ХСТ: Макговерн так и не увидел эти записи до самого конца кампании, но к тому времени ему это уже было не нужно.
Ред.: Хорошо, теперь вернемся к восприятию и реальности — и к Манкевичу.
ХСТ: Когда я говорил с Манкевичем о медицинских документах Иглтона, он отрицал, что вообще что-либо об этом знает, в то время как на самом деле он точно знал все, о чем я только что рассказал… О тяжелом психозе и т. д…
Ред.: Что позже он и сказал Хейнсу.
ХСТ: Я задавал ему точно такие же вопросы.
Ред.: И он отрицал это.
ХСТ: Верно, он отрицал это. Но он сказал мне, что я должен отправиться в Сент-Луис и поискать эти документы самостоятельно. Он сказал: «Я удивлен, что никто из вас еще не отправился туда и не поработал над этим», — имея в виду журналистов. И намекал, что записи там есть, но это было все, на что он мог пойти. Они боялись, как я уже сказал… Ну, они хотели, чтобы информация поступила от кого-то другого, не из лагеря Макговерна, и тогда бы она вызвала больше доверия, а иначе это выглядело бы…
Ред.: Словно они пытаются заставить Иглтона выглядеть плохо.
ХСТ: Да, и Иглтон продолжал обвинять их в этом, постоянно твердя, что эти ублюдки испоганили его карьеру, а теперь еще и пытаются очернить его, чтобы самим быть в шоколаде. В то время как на самом деле Макговерн и шесть его лучших людей знали, что информация там есть и ее можно получить на руки, но не могли сделать это… Я хотел отправиться туда и попытаться купить ее или найти кого-то, кто смог бы украсть ее из сейфа больницы Реннарда.
Ред.: Какой больницы?
ХСТ: Больницы Реннарда. Эта информация находится в Сент-Луисе.
Ред.: Она все еще там?
ХСТ: Да, но это не публичные сведения.
Ред.: Я понимаю, но они могут быть обнародованы по просьбе пациента.
ХСТ: Да, по просьбе пациента.
Ред.: Значит, общественность восприняла Макговерна как плохого парня, тогда как на самом деле плохим парнем был Иглтон. И Макговерн так и не оправился от этого удара по его имиджу.
ХСТ: Нет, не оправился, это очень повредило ему… У Пэта Кэдделла имеются убедительные данные на этот счет. Опросы, проводившиеся в июле и с сентября по ноябрь, показывают, что дело Иглтона повредило Макговерну ужасно: цифры просто ушли в минус. Оправиться от такого было невозможно… Ущерб был грандиозным, особенно среди молодых избирателей, на которых основывался запас прочности Макговерна.

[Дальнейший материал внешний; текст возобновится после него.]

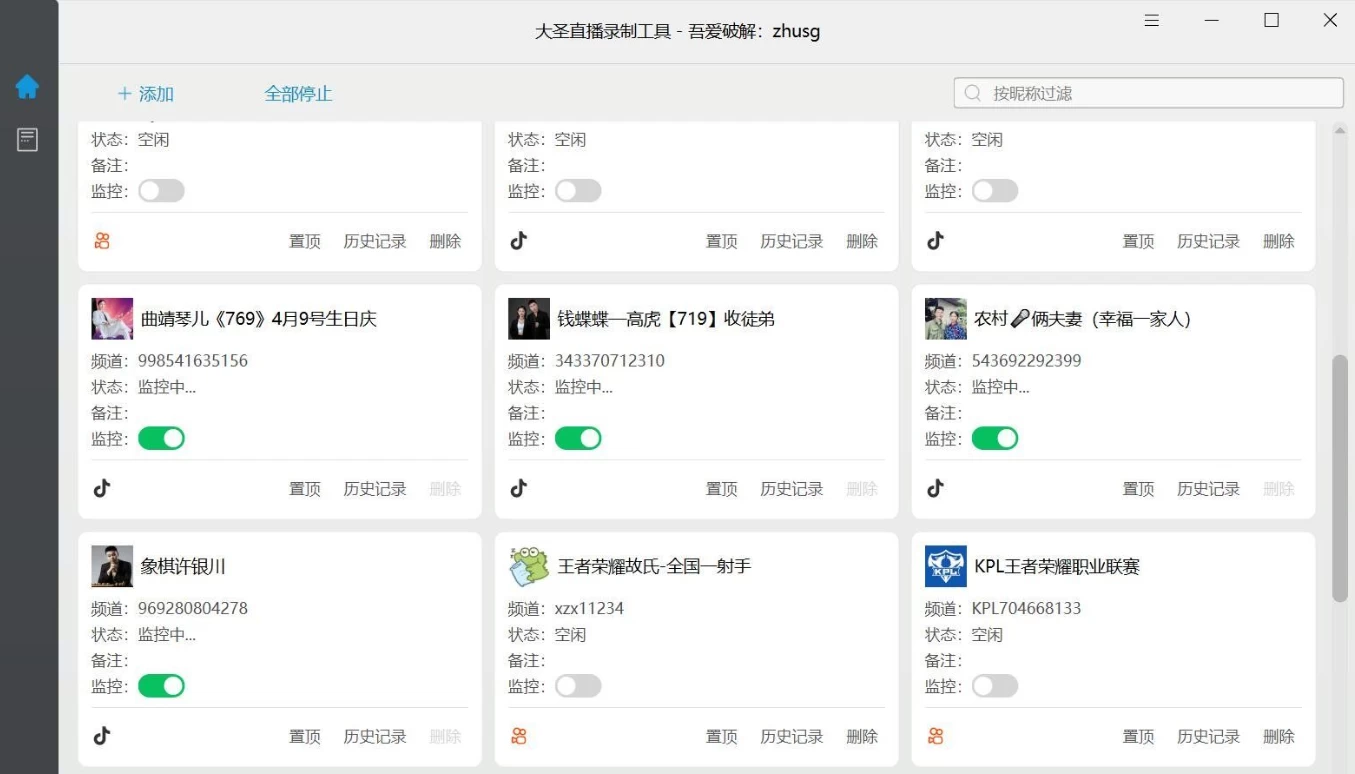
Task: Click platform icon on 王者荣耀故氏 card
Action: click(518, 736)
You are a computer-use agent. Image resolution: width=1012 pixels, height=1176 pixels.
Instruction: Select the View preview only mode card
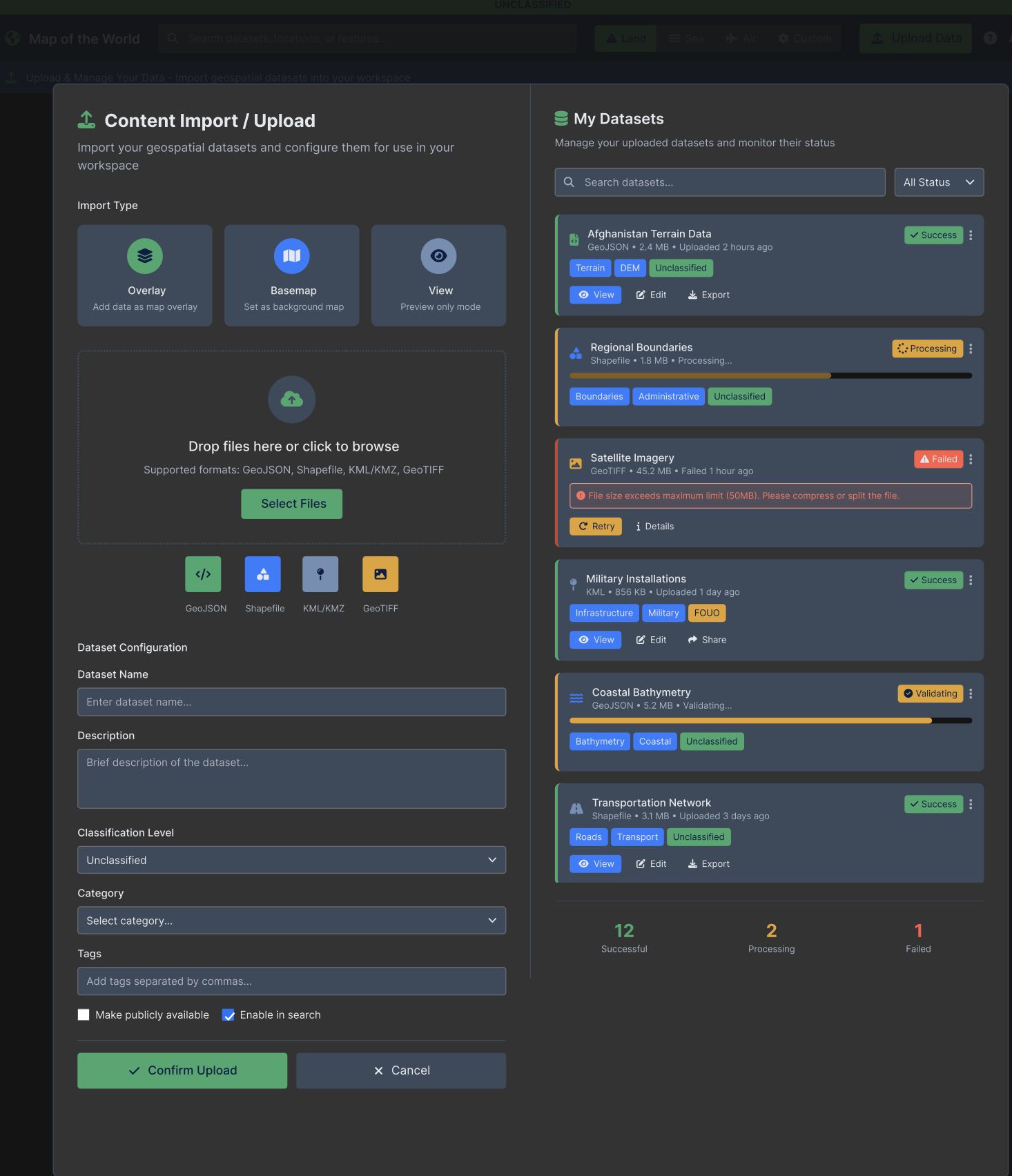(438, 275)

Ред.: Почему из-за Иглтона столь многие молодые сторонники Макговерна дезертировали?
ХСТ: Потому что эти люди больше склонны симпатизировать человеку, который проходил лечение в результате нервного истощения, даже если при этом он подвергся электрошоковой терапии. Это не те люди, которые могут сказать: «О, это псих, избавьтесь от него». К тому же раньше они воспринимали Макговерна как антиполитика или «белого рыцаря», как некоторые люди называли его, как честного человека… Не того, кто будет говорить одно, а делать другое. И в этой ситуации с Иглтоном, по его же словам, он был за него на 1000 процентов. А затем развернулся на 180 градусов и попросил того выйти из предвыборной связки.
Ред.: Это было в тот момент, когда Макговерн сказал о «1000 процентах»?
ХСТ: Один из странных вопросов без ответов, говорил ли Макговерн на самом деле о 1000 процентов кому-либо, кроме Иглтона.
Ред.: Ладно, кто сообщил, что Макговерн сказал: «Я за вас на 1000 процентов»?
ХСТ: Иглтон и сообщил об этом.
Ред.: Иглтон сообщил об этом, но Макговерн никогда не отрицал этого… Хотя он не мог, разумеется.
ХСТ: Он не отрицал этого, и Манкевич объяснил мне… Он сказал, мы должны были сделать это. Мы пришли к той точке, когда надо было или всецело поддержать его, или от него избавиться. Третьего пути не было.